The interchangeability is the workshop signature. Tametō produced the album in a single sustained pass; the consistency of the format across the surviving pages is what allows the Tametō attribution to hold without a signed page.

The 1975 Packard wave and the 2015 Burke bequest

The album’s dispersal happened in Japan, presumably in the Meiji or early-Taishō period, when many pre-modern temple holdings were broken up for sale.8 By the twentieth century the Kontai butsugajō had become a body of individual album pages, each mounted as a hanging scroll by Japanese mounters in the standard kakemono format, with the original album page surviving as the inner rectangle and the later mounting silks and brocades providing the outer enclosure.

Two of those mounted pages reached the Met by parallel paths.

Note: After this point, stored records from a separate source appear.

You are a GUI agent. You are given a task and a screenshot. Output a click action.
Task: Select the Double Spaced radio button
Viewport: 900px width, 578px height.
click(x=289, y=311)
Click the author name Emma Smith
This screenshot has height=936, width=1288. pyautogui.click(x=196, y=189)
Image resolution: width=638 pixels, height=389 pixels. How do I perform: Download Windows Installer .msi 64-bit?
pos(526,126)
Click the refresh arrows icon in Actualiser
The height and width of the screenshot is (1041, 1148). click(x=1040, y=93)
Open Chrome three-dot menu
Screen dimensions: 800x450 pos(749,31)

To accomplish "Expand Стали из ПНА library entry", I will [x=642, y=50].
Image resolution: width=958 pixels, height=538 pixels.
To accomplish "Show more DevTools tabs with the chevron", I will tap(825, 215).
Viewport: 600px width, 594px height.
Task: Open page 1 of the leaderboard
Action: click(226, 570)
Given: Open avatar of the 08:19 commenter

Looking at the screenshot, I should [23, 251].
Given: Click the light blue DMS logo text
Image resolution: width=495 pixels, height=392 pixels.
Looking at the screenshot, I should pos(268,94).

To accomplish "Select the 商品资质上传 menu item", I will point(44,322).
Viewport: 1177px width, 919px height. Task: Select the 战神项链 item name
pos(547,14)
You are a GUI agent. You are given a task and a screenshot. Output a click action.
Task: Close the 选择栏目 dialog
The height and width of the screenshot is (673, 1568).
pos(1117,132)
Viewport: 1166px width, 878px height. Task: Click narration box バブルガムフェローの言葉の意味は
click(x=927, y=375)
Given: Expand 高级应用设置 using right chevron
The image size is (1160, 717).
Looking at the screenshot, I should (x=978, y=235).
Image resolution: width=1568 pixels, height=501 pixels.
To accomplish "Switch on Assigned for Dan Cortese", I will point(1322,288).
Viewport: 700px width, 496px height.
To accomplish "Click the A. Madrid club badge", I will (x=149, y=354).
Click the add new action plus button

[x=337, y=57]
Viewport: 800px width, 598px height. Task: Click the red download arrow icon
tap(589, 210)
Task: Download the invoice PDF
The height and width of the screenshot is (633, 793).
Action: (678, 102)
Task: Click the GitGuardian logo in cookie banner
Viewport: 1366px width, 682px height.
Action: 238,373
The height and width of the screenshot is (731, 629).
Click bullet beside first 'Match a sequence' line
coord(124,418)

Harry G. C. Packard (1914–1991) assembled a major American collection of Japanese art in the postwar period, primarily through purchases in Japan in the 1950s and 1960s. The Met acquired his collection in 1975 — accession numbers in the 1975.268 series — in a combination gift-and-purchase that included a Godai Myōō handscroll (1975.268.6), a gosho mandara (1975.268.21), an Amida triad in bonji syllables (1975.268.22), and the Gakkō Bosatsu album page (1975.268.8) among many other works. The Packard wave is the foundational acquisition of the Met’s mid-Heian-into-Kamakura Buddhist painting holdings.

Mary Griggs Burke (1916–2012) assembled her Japanese collection over fifty years, beginning in the 1960s, and bequeathed it in 2015 — three years after her death — to the Met and to the Minneapolis Institute of Arts in a split bequest of roughly 300 works. The Burke wave came forty years after the Packard wave, was sourced through a different chain of dealers and consignments, and brought with it the Daishōjin Bosatsu album page (2015.300.4).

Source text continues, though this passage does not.